3)According to Edwize and the NYT article, teachers were not notified of the study. What went wrong is that at some point this went from an academic study to a human resources project that Chris Cerf wants to take prime time. Perhaps he mispoke, or the NYT article had this wrong, but it appears that these data, collected under the auspices of an academic research study, may be used as early as June. As eduwonk noted, simply gathering the data is not a problem. The problem is that under the cover of “academic research,” data are being given to princpals in ways that affect teachers’ future employment without teachers’ knowledge.
The irony, of course, is that none of this would be a big deal if the project had been announced to teachers. When I watched the recruitment session video back in September, it didn’t seem like a big deal at all. I bookmarked that this was an interesting experiment conducted by two reseachers whose work is first rate, and assumed that the experiment would proceed under normal conditions (i.e. full disclosure of the study). For reasons I don’t fully understand, it didn’t. And here we are.
There’s much more to say about the methodological and broader philsophical issues with value-added measures. I’ll follow up with a post on these issues later.
Update: eduwonk and I continue our bridging differences exercise. He wrote:
Her position here would be a lot more compelling if (a) this were an actual experiment in the way she and other anti-Klein partisans are seeking to describe it rather than what it is.

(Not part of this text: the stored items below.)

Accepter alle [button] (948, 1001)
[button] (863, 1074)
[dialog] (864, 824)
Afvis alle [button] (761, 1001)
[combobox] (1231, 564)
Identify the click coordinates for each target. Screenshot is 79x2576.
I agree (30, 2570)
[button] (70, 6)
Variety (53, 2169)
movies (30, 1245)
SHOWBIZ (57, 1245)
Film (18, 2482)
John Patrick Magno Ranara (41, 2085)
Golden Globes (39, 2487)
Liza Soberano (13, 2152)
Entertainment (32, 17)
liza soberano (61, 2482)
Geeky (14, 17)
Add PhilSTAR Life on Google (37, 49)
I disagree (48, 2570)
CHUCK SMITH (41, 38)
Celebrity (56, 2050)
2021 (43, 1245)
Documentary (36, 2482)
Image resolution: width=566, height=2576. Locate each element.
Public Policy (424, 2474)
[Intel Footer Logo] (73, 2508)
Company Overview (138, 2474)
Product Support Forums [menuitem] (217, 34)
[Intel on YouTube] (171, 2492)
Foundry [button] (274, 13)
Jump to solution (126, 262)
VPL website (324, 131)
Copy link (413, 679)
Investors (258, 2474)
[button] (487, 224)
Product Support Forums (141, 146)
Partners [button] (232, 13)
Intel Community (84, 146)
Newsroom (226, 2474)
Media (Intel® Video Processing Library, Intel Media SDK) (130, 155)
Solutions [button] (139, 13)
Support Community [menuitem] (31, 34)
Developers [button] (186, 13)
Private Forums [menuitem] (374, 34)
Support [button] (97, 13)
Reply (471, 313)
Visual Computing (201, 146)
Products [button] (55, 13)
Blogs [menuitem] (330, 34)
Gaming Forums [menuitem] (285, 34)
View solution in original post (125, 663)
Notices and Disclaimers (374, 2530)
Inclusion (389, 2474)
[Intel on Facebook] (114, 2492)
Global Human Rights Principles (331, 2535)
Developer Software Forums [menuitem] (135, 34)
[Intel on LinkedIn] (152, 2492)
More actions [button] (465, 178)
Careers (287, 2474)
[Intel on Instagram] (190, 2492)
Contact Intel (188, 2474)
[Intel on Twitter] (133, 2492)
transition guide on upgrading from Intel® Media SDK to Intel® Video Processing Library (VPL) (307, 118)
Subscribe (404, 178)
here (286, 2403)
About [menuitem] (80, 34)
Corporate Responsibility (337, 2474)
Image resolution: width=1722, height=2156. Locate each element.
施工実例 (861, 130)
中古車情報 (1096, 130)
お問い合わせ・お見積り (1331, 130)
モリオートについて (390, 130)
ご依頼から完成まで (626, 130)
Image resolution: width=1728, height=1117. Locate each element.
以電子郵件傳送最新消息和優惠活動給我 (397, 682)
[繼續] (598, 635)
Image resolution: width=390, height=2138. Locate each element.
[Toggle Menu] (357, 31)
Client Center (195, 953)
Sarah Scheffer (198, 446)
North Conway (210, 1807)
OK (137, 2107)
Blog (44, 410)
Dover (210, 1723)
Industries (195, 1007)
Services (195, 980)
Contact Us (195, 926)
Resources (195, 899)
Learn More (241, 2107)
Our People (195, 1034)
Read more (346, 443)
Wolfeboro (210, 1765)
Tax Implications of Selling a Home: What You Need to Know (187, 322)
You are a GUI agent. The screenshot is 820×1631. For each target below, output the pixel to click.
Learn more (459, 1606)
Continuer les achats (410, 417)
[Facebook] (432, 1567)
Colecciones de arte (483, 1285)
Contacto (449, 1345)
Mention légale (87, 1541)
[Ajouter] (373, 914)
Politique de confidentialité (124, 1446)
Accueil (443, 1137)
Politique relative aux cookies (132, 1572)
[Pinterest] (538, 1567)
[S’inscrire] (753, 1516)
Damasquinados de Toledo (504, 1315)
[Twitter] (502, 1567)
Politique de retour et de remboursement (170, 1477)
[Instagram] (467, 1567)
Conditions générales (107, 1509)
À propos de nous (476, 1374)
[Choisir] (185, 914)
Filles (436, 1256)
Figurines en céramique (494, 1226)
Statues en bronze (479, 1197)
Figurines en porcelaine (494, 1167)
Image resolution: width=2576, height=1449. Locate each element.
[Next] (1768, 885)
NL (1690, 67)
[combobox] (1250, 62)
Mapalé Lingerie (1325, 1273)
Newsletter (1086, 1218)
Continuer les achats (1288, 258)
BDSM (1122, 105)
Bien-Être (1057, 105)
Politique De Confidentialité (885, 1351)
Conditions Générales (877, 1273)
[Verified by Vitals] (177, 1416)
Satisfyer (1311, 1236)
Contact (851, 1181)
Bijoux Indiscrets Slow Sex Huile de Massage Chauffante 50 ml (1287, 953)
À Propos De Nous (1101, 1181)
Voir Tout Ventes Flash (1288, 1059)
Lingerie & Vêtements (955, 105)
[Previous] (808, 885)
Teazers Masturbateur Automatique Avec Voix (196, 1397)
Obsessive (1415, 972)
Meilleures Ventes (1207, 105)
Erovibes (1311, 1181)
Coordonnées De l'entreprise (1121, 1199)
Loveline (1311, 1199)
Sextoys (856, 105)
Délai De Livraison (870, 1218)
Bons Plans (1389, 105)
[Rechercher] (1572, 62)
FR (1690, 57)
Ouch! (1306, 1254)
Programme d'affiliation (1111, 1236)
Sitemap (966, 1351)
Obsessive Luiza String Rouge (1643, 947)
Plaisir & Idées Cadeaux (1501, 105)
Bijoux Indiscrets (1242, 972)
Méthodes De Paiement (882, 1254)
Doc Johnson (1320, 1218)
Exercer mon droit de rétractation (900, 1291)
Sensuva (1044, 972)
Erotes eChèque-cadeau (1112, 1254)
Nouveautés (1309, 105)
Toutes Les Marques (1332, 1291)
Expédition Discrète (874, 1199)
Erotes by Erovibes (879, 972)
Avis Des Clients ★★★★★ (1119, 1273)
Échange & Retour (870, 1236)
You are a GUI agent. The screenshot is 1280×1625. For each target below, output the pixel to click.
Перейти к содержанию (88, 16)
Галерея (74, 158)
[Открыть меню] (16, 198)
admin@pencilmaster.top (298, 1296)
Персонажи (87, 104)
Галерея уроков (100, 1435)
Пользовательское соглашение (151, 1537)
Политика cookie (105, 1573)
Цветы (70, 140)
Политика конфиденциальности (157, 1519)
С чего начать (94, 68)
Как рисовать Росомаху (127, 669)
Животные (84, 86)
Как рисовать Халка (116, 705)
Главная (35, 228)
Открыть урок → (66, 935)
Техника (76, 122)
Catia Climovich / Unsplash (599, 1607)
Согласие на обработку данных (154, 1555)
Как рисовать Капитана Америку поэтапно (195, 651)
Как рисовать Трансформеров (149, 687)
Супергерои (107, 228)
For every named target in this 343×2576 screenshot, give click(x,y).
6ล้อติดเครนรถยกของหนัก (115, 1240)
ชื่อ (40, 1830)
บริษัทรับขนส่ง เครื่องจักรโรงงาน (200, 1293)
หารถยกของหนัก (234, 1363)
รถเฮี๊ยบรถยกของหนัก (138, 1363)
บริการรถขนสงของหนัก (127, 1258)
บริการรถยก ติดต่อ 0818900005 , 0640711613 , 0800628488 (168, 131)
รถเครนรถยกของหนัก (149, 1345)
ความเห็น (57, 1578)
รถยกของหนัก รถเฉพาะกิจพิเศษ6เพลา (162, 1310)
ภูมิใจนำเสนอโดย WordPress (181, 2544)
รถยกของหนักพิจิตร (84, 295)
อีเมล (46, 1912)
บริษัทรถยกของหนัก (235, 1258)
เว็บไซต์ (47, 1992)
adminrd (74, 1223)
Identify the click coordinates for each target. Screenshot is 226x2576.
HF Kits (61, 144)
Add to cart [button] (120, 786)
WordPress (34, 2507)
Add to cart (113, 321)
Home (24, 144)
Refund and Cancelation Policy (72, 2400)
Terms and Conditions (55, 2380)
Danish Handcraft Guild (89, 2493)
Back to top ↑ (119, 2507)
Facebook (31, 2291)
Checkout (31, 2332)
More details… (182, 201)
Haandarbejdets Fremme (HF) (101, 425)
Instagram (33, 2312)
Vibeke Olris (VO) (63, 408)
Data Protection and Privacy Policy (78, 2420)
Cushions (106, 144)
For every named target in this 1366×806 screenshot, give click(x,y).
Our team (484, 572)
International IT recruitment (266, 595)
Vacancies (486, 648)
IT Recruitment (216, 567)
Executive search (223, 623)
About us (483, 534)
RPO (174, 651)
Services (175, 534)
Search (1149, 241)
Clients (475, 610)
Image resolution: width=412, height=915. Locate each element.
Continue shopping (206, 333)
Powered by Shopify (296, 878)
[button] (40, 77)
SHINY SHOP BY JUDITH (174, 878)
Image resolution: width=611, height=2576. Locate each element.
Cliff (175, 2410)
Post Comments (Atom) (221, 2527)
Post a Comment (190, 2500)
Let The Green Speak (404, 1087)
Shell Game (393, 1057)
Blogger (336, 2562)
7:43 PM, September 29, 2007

In addition --and again-- the fact is that we don’t know what they are doing with the data so at this point all these leaps to various consequences are unfounded.
But we do know what they are doing with the information, at least in the context of this experiment (and, as I have explained above, it is an experiment). Principals in the treatment group are given value-added data reports on each of their teachers. These principals’ perceptions of teachers’ academic effectiveness are thus affected - correctly or incorrectly - by this information. Saying “principals can’t use it” is like trying to strike evidence from the record in a courtroom. Jurors’ perceptions are already influenced, and the damage is done.